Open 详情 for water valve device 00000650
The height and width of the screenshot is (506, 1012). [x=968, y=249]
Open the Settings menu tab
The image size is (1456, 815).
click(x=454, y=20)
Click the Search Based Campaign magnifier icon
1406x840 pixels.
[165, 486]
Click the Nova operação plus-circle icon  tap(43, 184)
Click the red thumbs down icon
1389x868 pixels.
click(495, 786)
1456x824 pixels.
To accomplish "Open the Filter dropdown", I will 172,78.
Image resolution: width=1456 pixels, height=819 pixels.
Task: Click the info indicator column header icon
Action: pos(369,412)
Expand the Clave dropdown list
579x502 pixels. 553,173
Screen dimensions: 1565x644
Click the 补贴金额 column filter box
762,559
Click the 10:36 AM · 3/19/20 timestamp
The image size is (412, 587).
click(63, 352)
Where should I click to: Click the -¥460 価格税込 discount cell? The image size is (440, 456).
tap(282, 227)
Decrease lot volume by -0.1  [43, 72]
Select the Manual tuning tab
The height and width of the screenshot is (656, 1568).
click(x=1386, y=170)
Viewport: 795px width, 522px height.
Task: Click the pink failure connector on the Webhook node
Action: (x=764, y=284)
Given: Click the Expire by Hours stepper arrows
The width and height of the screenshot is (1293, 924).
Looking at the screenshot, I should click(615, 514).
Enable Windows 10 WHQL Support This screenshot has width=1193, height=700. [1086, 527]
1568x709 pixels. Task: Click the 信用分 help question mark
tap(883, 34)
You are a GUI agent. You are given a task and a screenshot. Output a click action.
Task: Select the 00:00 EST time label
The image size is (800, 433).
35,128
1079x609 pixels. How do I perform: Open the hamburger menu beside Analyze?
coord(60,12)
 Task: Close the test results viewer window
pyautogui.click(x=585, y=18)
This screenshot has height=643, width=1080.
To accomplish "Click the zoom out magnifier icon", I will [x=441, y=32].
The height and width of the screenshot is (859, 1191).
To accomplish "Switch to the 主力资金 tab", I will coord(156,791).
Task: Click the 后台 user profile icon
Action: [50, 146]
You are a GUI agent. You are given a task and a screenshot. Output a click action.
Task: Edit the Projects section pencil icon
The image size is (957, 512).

__________________________________________________

__Problem requirements__
Copy the lines of the records verbatim, starting at the line that contains "This screenshot has height=643, width=1080." and continuing through the end of the records, both ends included.

__Result for this exercise__
This screenshot has height=643, width=1080.
To accomplish "Click the zoom out magnifier icon", I will [x=441, y=32].
The height and width of the screenshot is (859, 1191).
To accomplish "Switch to the 主力资金 tab", I will coord(156,791).
Task: Click the 后台 user profile icon
Action: [50, 146]
You are a GUI agent. You are given a task and a screenshot. Output a click action.
Task: Edit the Projects section pencil icon
The image size is (957, 512).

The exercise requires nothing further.